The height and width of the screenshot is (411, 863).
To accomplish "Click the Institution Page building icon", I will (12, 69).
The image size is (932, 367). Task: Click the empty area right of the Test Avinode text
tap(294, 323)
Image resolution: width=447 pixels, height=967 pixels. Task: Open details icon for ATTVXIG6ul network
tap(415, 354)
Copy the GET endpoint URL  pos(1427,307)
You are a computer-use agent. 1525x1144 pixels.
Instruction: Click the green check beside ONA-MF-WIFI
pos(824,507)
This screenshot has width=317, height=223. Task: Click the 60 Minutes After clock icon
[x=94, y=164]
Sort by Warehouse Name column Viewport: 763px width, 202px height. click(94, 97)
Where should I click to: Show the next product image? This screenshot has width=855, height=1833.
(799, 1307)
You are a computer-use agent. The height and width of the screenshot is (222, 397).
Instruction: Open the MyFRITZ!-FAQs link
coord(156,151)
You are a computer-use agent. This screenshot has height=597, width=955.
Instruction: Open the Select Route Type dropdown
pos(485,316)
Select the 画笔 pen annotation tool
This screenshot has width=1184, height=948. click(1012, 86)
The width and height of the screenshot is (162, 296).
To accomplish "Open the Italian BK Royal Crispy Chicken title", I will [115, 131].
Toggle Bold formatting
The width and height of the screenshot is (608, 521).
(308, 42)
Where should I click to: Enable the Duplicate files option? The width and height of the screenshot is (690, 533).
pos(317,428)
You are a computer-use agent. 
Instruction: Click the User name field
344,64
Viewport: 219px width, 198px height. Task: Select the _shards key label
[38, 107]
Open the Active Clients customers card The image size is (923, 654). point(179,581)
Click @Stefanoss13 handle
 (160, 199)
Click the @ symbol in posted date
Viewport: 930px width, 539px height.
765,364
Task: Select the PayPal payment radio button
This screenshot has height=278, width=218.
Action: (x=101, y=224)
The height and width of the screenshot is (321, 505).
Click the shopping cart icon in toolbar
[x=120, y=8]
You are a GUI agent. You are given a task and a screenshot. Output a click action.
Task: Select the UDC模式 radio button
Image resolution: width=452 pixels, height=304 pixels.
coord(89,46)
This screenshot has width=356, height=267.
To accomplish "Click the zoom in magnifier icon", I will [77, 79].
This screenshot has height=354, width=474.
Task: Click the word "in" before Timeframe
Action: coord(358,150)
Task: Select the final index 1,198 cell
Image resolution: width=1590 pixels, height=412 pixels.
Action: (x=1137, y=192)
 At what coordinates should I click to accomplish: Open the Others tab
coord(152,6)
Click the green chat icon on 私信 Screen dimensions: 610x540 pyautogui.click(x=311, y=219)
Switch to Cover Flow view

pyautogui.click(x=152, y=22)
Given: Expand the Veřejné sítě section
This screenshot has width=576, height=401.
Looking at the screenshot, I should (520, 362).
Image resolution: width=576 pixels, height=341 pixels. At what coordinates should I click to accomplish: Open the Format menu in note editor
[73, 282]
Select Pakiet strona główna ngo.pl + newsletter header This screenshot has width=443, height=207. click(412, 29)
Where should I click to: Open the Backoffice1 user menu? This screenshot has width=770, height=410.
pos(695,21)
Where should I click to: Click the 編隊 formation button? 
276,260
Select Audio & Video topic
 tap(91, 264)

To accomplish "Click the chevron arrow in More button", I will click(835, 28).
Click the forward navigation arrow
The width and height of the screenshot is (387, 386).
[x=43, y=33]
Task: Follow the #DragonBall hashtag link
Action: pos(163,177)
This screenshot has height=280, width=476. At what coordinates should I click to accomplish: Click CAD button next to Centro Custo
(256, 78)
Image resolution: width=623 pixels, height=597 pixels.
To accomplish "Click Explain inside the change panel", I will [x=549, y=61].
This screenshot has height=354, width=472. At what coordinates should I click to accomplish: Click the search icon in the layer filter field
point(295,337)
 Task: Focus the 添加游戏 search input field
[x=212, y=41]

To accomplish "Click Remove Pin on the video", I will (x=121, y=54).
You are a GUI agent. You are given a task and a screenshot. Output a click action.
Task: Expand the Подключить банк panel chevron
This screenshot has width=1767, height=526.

##########

Work to complete: Copy out the records in full, matching every line character for character.

Answer box:
The height and width of the screenshot is (411, 863).
To accomplish "Click the Institution Page building icon", I will (12, 69).
The image size is (932, 367). Task: Click the empty area right of the Test Avinode text
tap(294, 323)
Image resolution: width=447 pixels, height=967 pixels. Task: Open details icon for ATTVXIG6ul network
tap(415, 354)
Copy the GET endpoint URL  pos(1427,307)
You are a computer-use agent. 1525x1144 pixels.
Instruction: Click the green check beside ONA-MF-WIFI
pos(824,507)
This screenshot has width=317, height=223. Task: Click the 60 Minutes After clock icon
[x=94, y=164]
Sort by Warehouse Name column Viewport: 763px width, 202px height. click(94, 97)
Where should I click to: Show the next product image? This screenshot has width=855, height=1833.
(799, 1307)
You are a computer-use agent. The height and width of the screenshot is (222, 397).
Instruction: Open the MyFRITZ!-FAQs link
coord(156,151)
You are a computer-use agent. This screenshot has height=597, width=955.
Instruction: Open the Select Route Type dropdown
pos(485,316)
Select the 画笔 pen annotation tool
This screenshot has width=1184, height=948. click(1012, 86)
The width and height of the screenshot is (162, 296).
To accomplish "Open the Italian BK Royal Crispy Chicken title", I will [115, 131].
Toggle Bold formatting
The width and height of the screenshot is (608, 521).
(308, 42)
Where should I click to: Enable the Duplicate files option? The width and height of the screenshot is (690, 533).
pos(317,428)
You are a computer-use agent. 
Instruction: Click the User name field
344,64
Viewport: 219px width, 198px height. Task: Select the _shards key label
[38, 107]
Open the Active Clients customers card The image size is (923, 654). point(179,581)
Click @Stefanoss13 handle
 (160, 199)
Click the @ symbol in posted date
Viewport: 930px width, 539px height.
765,364
Task: Select the PayPal payment radio button
This screenshot has height=278, width=218.
Action: (x=101, y=224)
The height and width of the screenshot is (321, 505).
Click the shopping cart icon in toolbar
[x=120, y=8]
You are a GUI agent. You are given a task and a screenshot. Output a click action.
Task: Select the UDC模式 radio button
Image resolution: width=452 pixels, height=304 pixels.
coord(89,46)
This screenshot has width=356, height=267.
To accomplish "Click the zoom in magnifier icon", I will [77, 79].
This screenshot has height=354, width=474.
Task: Click the word "in" before Timeframe
Action: coord(358,150)
Task: Select the final index 1,198 cell
Image resolution: width=1590 pixels, height=412 pixels.
Action: (x=1137, y=192)
 At what coordinates should I click to accomplish: Open the Others tab
coord(152,6)
Click the green chat icon on 私信 Screen dimensions: 610x540 pyautogui.click(x=311, y=219)
Switch to Cover Flow view

pyautogui.click(x=152, y=22)
Given: Expand the Veřejné sítě section
This screenshot has width=576, height=401.
Looking at the screenshot, I should (520, 362).
Image resolution: width=576 pixels, height=341 pixels. At what coordinates should I click to accomplish: Open the Format menu in note editor
[73, 282]
Select Pakiet strona główna ngo.pl + newsletter header This screenshot has width=443, height=207. click(412, 29)
Where should I click to: Open the Backoffice1 user menu? This screenshot has width=770, height=410.
pos(695,21)
Where should I click to: Click the 編隊 formation button? 
276,260
Select Audio & Video topic
 tap(91, 264)

To accomplish "Click the chevron arrow in More button", I will click(835, 28).
Click the forward navigation arrow
The width and height of the screenshot is (387, 386).
[x=43, y=33]
Task: Follow the #DragonBall hashtag link
Action: pos(163,177)
This screenshot has height=280, width=476. At what coordinates should I click to accomplish: Click CAD button next to Centro Custo
(256, 78)
Image resolution: width=623 pixels, height=597 pixels.
To accomplish "Click Explain inside the change panel", I will [x=549, y=61].
This screenshot has height=354, width=472. At what coordinates should I click to accomplish: Click the search icon in the layer filter field
point(295,337)
 Task: Focus the 添加游戏 search input field
[x=212, y=41]

To accomplish "Click Remove Pin on the video", I will (x=121, y=54).
You are a GUI agent. You are given a task and a screenshot. Output a click action.
Task: Expand the Подключить банк panel chevron
This screenshot has width=1767, height=526.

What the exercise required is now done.